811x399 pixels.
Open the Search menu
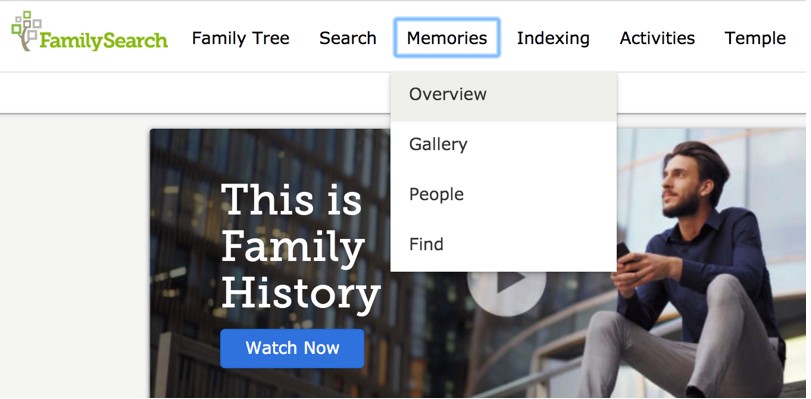point(348,38)
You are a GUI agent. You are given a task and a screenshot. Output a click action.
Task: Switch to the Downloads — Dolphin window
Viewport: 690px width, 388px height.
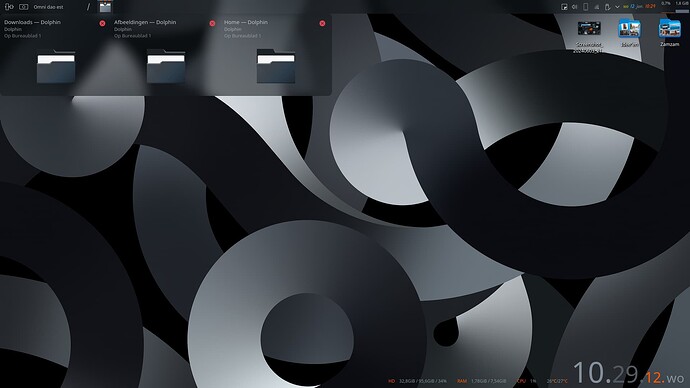[x=55, y=55]
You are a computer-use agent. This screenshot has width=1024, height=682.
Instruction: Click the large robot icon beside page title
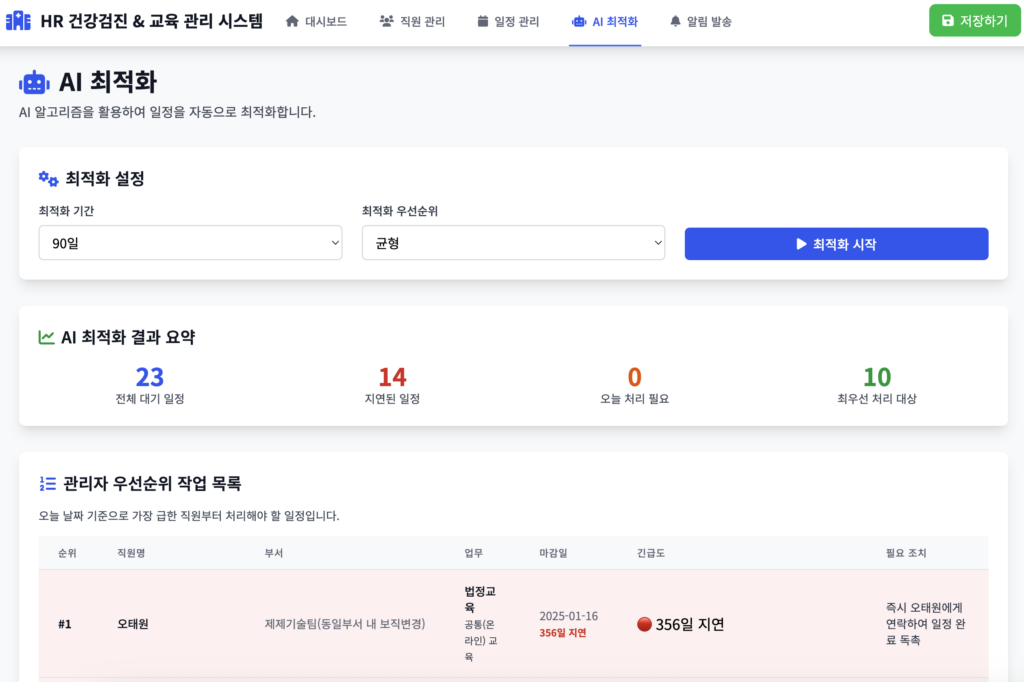pyautogui.click(x=34, y=83)
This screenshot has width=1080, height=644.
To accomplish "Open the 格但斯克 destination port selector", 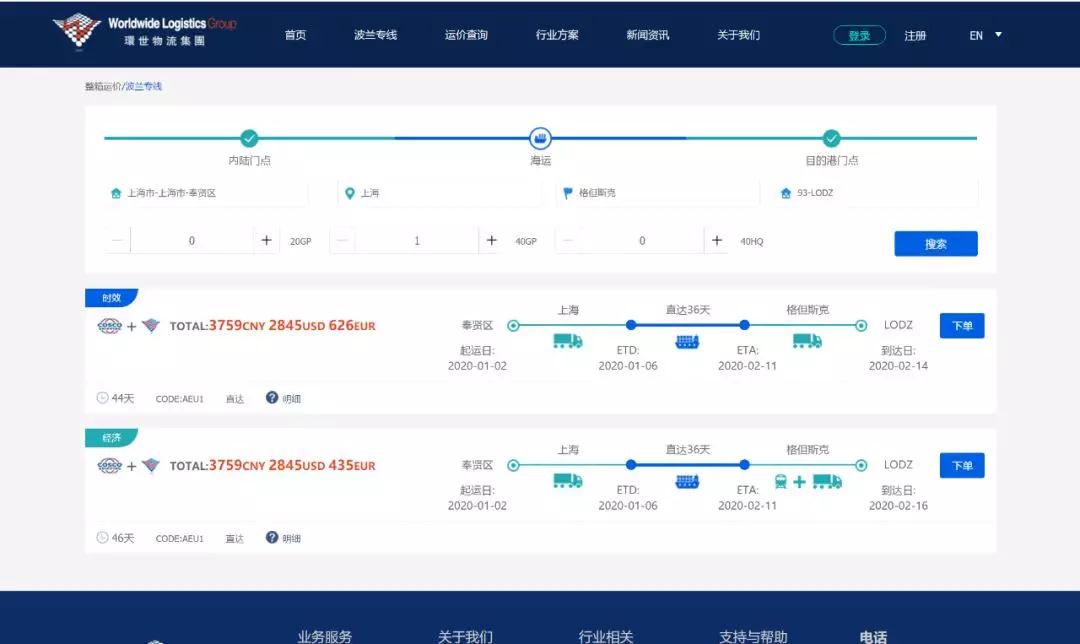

● Work request
If a record holds a picture, drop the picture and return the rest of it exactly.

● Answer box
811x399 pixels.
Open the Search menu
point(348,38)
You are a GUI agent. You are given a task and a screenshot. Output a click action.
Task: Switch to the Downloads — Dolphin window
Viewport: 690px width, 388px height.
[x=55, y=55]
You are a computer-use agent. This screenshot has width=1024, height=682.
Instruction: Click the large robot icon beside page title
pyautogui.click(x=34, y=83)
This screenshot has width=1080, height=644.
To accomplish "Open the 格但斯克 destination port selector", 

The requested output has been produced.